NHS: A&E Overcrowding and ‘Corridor Care’

NHS: Curbing A&E Overcrowding and ‘Corridor Care’
In a bold effort to ease pressure on overburdened emergency departments, NHS England will shift hundreds of thousands of urgent care patients away from A&E settings as part of a £450 million strategy aimed at reducing dangerous “corridor care” and averting another winter crisis.
The initiative, central to the government’s urgent and emergency care improvement plan, seeks to ease long waits, reduce hospital overcrowding, and ensure patients are treated in the most appropriate setting. With around one in five A&E attendances involving patients who do not require emergency treatment, Health Secretary Wes Streeting said it’s time for a more efficient system.
“Far too many patients end up in A&E because there’s nowhere else to go,” Streeting said. “If someone can’t get a GP appointment — which costs the NHS £40 — they often turn to A&E, which costs ten times that. It’s worse for the patient and worse for the taxpayer.”
Key measures in the plan include:
40 new same-day emergency care units and urgent treatment centres to treat and discharge patients without overnight hospital stays.
15 new mental health crisis assessment centres, designed to divert people with psychiatric needs away from emergency departments.
Increased use of paramedics and community response teams to treat more people in their homes or at the scene.
Expansion of “hospital at home” virtual wards, enabling some patients to be monitored remotely rather than admitted.
However, a previous pledge to eliminate corridor care entirely has been dropped from the final plan, drawing criticism from campaigners.

* **LISTED ENTRIES**
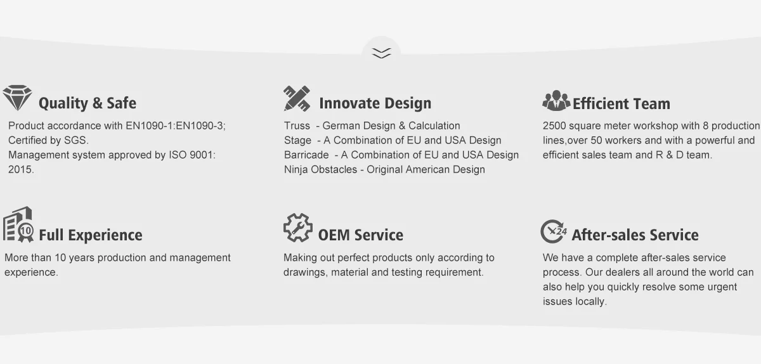Click the team people icon
761x364 pixels.
556,100
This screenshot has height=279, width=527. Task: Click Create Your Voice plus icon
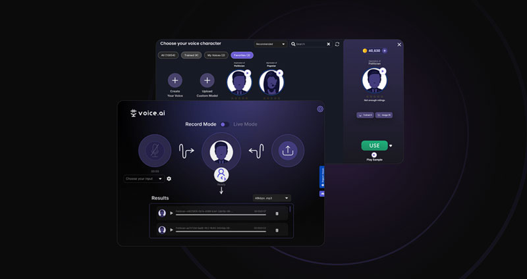click(175, 80)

* **DESCRIPTION OF THE TASK**
Write the next part of the article on the NHS plan to curb A&E overcrowding, continuing after its final sentence. The rows have no connection to the NHS overcrowding article.

* **RESULT OF THIS EXERCISE**
Sir Jim Mackey, NHS England chief executive, said the plan will “resuscitate” urgent and emergency care, adding: “It’s about getting patients out of corridors, freeing up ambulances, and supporting timely hospital discharge.”
Emergency care demand has surged, with daily attendances now averaging 141,000 — nearly double the figure from 2010–11. Ambulance call-outs have also spiked by 61% over the same period.
The Department of Health and Social Care expects the reforms to significantly improve conditions by next winter. Still, concerns remain.
Dr Adrian Boyle, president of the Royal College of Emergency Medicine, welcomed the commitment to greater transparency in A&E performance data but expressed disappointment over the lack of a firm promise to end 12-hour emergency department waits.
Liberal Democrat health spokesperson Helen Morgan cautiously welcomed the plans but warned that delays in fixing the wider social care system could stall progress. “The misery in our A&Es will only be prolonged if they continue to move at a snail’s pace on social care,” she said.
Ministers have commissioned a review of adult social care led by Louise Casey — but the findings are not expected until 2028, prompting fears of continued strain in the interim.